**PAGE EXCERPT:**

Texas Medical Association forms COVID-19 task force to help inform and prepare physicians

Texas Politics

AUSTIN (Nexstar) — The Texas Medical Association has formed a COVID-19 task force in an effort to help physicians to prepare for a coronavirus outbreak, or even just one infected patient walking in their doors.

On Tuesday, TMA hosted a tele-townhall to update primary care doctors across the state.

At the beginning of the phone conference, TMA president Dr. David Fleeger polled the nearly 1,800 physicians on the line, asking them to rate how prepared they feel to deal with a coronavirus outbreak in their community.

The scale was one to 5-1, being not at all prepared, and 5 being very prepared. The poll revealed 60% of the physicians on the phone call said they are not prepared.

Thirty percent answered they are somewhat prepared, and only 9-10% answered they are totally prepared. Fleeger said this is exactly why they were holding the town hall.

“I wasn’t surprised and that’s why we’re doing this. We are putting out the message, doctors and patients need to keep calm and prepare, and we’re in the process of making sure they can prepare,” Fleeger said.

TMA’s recommended protocol includes encouraging each practice to make its own plan.

“Doctors need to educate themselves, educate their staff, put a protocol in place to manage the patient that could potentially have symptoms and may have the virus,” Fleeger said.

This includes making sure physicians know how to handle an infected patient in their waiting room.

Dr. Tony Aventa, a member of TMA at the Capital Medical Clinic, was among the small portion of physicians who answered the poll positively. He said his office is prepared.

**ACTIVITY LIST:**
1. In the TMA task force article, about how many physicians were on the line when Dr. David Fleeger took his poll?
2. Reproduce everything in the TMA task force article from "Texas Medical Association forms" down to "are not prepared.".
3. Carry on the TMA task force article past its final sentence.
The rows after this line play no part here.

**EXCERPTED RECORDS:**
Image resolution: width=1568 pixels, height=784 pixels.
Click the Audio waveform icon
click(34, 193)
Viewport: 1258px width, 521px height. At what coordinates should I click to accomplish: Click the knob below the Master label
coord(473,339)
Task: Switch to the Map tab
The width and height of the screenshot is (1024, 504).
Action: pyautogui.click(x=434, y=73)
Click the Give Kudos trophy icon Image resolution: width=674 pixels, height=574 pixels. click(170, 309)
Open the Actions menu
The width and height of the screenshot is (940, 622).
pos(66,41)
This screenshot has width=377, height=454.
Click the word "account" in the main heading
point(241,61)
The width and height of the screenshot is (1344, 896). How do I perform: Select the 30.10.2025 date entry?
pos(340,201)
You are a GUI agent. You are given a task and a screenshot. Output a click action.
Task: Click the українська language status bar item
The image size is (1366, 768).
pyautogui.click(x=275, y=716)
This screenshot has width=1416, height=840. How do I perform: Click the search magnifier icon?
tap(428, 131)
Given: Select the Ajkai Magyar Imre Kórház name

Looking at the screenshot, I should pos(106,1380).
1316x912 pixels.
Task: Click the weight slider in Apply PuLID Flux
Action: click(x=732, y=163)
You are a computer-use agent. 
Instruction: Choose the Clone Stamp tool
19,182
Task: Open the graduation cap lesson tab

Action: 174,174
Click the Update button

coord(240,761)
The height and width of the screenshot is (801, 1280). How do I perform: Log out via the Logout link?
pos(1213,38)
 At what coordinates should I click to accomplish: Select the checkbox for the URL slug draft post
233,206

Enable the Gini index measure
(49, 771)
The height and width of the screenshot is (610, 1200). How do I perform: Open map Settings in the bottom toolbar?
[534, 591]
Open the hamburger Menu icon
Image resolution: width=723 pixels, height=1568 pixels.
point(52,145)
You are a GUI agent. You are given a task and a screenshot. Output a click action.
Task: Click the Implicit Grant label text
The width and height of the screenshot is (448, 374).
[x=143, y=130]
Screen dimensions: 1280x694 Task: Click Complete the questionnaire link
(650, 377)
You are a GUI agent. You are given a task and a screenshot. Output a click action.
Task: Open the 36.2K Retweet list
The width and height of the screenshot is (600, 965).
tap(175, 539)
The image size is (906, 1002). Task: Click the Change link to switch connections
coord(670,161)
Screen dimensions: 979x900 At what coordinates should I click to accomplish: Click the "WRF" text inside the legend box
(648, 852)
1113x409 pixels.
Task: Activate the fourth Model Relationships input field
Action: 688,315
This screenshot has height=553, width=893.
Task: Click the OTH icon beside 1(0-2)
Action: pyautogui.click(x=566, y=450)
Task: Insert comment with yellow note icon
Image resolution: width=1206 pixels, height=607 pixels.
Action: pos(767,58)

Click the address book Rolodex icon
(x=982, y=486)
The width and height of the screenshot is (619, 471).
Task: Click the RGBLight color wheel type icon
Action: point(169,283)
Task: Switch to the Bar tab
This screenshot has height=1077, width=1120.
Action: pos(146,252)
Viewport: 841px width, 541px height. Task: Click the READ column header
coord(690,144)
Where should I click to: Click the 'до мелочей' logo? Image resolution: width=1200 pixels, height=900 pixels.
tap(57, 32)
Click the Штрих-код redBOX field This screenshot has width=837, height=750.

**ANSWER SET:**
1. Nearly 1,800 physicians.

2.
Texas Medical Association forms COVID-19 task force to help inform and prepare physicians

Texas Politics

AUSTIN (Nexstar) — The Texas Medical Association has formed a COVID-19 task force in an effort to help physicians to prepare for a coronavirus outbreak, or even just one infected patient walking in their doors.

On Tuesday, TMA hosted a tele-townhall to update primary care doctors across the state.

At the beginning of the phone conference, TMA president Dr. David Fleeger polled the nearly 1,800 physicians on the line, asking them to rate how prepared they feel to deal with a coronavirus outbreak in their community.

The scale was one to 5-1, being not at all prepared, and 5 being very prepared. The poll revealed 60% of the physicians on the phone call said they are not prepared.

3.
“We’re getting different surfaces are cleaned down more often, we’re doing that throughout the day,” Aventa explained.

He said patients who call ahead with symptoms will not be spending any time in the waiting room.

“What we’re doing with our triage system is, our patients that are sick with upper respiratory symptoms, we’re going to be having our staff go down and bring them to another area… so we can help keep our regular patients free from coronavirus as well,” Aventa said.

Another part of the protocol is being able to relay information to patients.

“For me personally, when I go in, I want to be demonstrating the importance of hand washing, I’ll be letting them know that it’s better to be hand washing than handshaking right now,” Aventa said.

He added that he always answers any questions patients might have regarding the coronavirus during their visit.

Fleeger said if any physician in Texas has questions, they can refer to the organization’s website, or reach out to TMA directly.